Journal of Knowledge Management Practice, Vol. 13, No. 2, June 2012

KDD for Business Intelligence

Rafi Ahmad Khan, University of Kashmir, Srinagar, India

ABSTRACT:

Emergence of knowledge based economy has posed serious challenges to companies. Intelligent organizations recognize that knowledge is an intellectual asset that grow over time and when harnessed effectively, can sustain competition and innovation. Organizations can use IT for leveraging the entire organization’s intellectual resources for great financial impact. Business Intelligence (BI) along with KDD (Knowledge Discovery in Databases) plays a pivotal role in leveraging the intellectual assets of companies by creating, storing and sharing that knowledge for effective decision making. Companies are now realizing the potential payoffs of KDD applications along with BI. Consequently, BI is spreading its wings to cover small, medium and large companies. This paper explores the concepts of BI, KDD, process of knowledge discovery, key levers of knowledge strategy and benefits of BI. 

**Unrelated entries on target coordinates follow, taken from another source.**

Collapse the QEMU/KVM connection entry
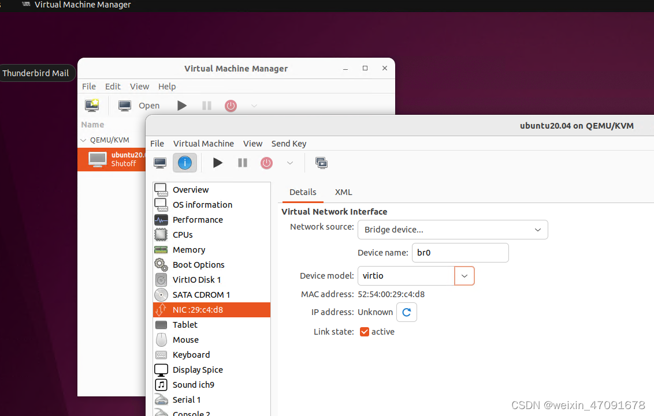Screen dimensions: 654x416 (83, 140)
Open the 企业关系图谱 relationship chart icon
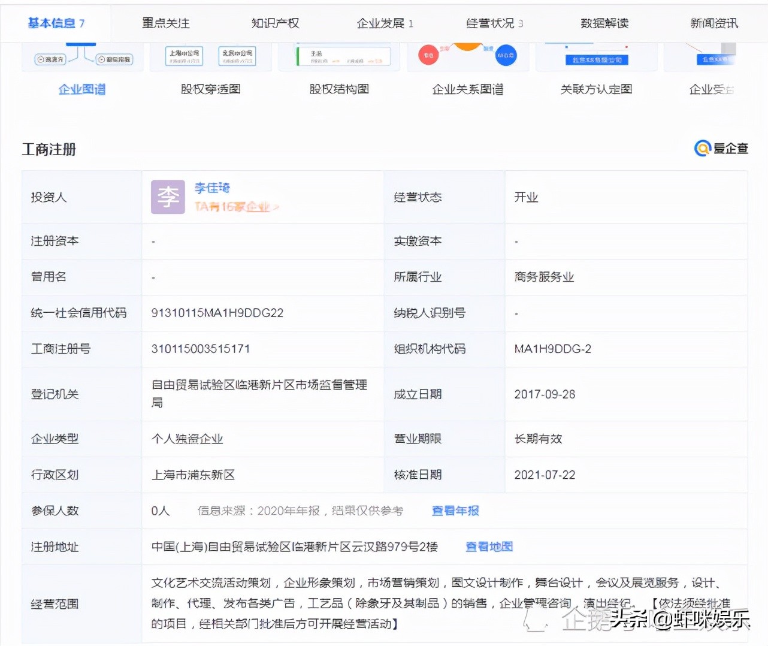Viewport: 768px width, 646px height. coord(468,56)
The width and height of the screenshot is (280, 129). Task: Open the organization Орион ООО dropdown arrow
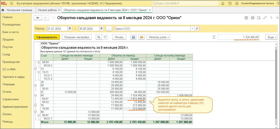click(193, 29)
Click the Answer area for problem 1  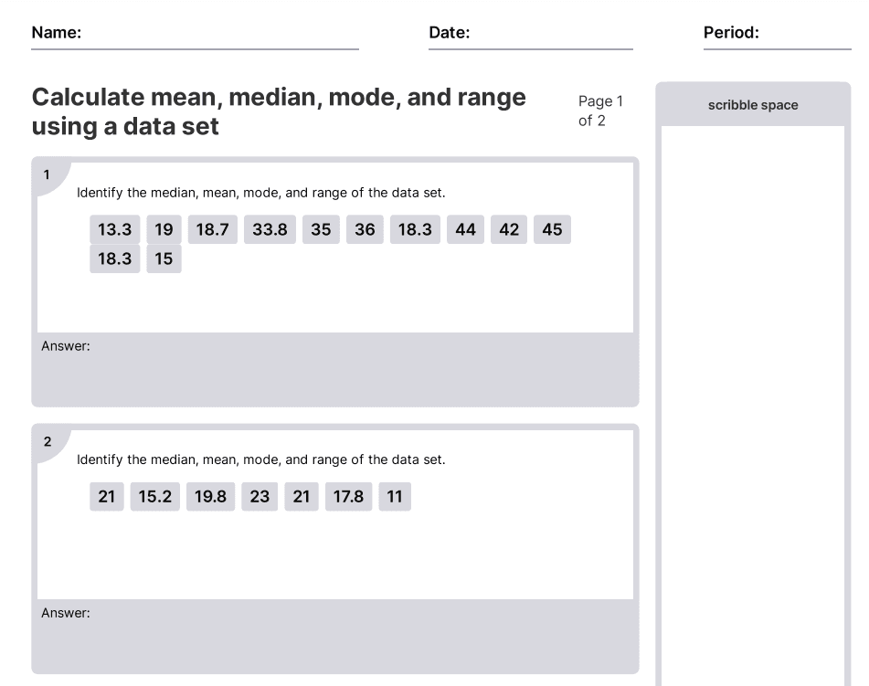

Keywords: Business intelligence, Knowledge discovery in databases, KDD, Data mining, OLAP


Introduction

Over the past few decades, the industrialized economy has been going through a transformation from being based on natural resources to being based on intellectual assets (Alavi, 2000; Tseng & James Goo, 2005). The knowledge based economy is a reality (Godin, 2006). Rapid changes in the business environment cannot be handled in traditional ways as companies are expanding and are much larger today than they used to be, fueling the need for better tools for collaboration, communication and knowledge sharing.  Competing in the globalized economy and markets requires quick and effective response to customer needs and problems. For companies spread over wide geographical areas and virtual organizations, managing knowledge is critical for providing services. Companies must develop the strategies to sustain competitive advantage by leveraging their intellectual assets for optimal performance (Skyrme, may, 2002; Agrawal et al, 1996).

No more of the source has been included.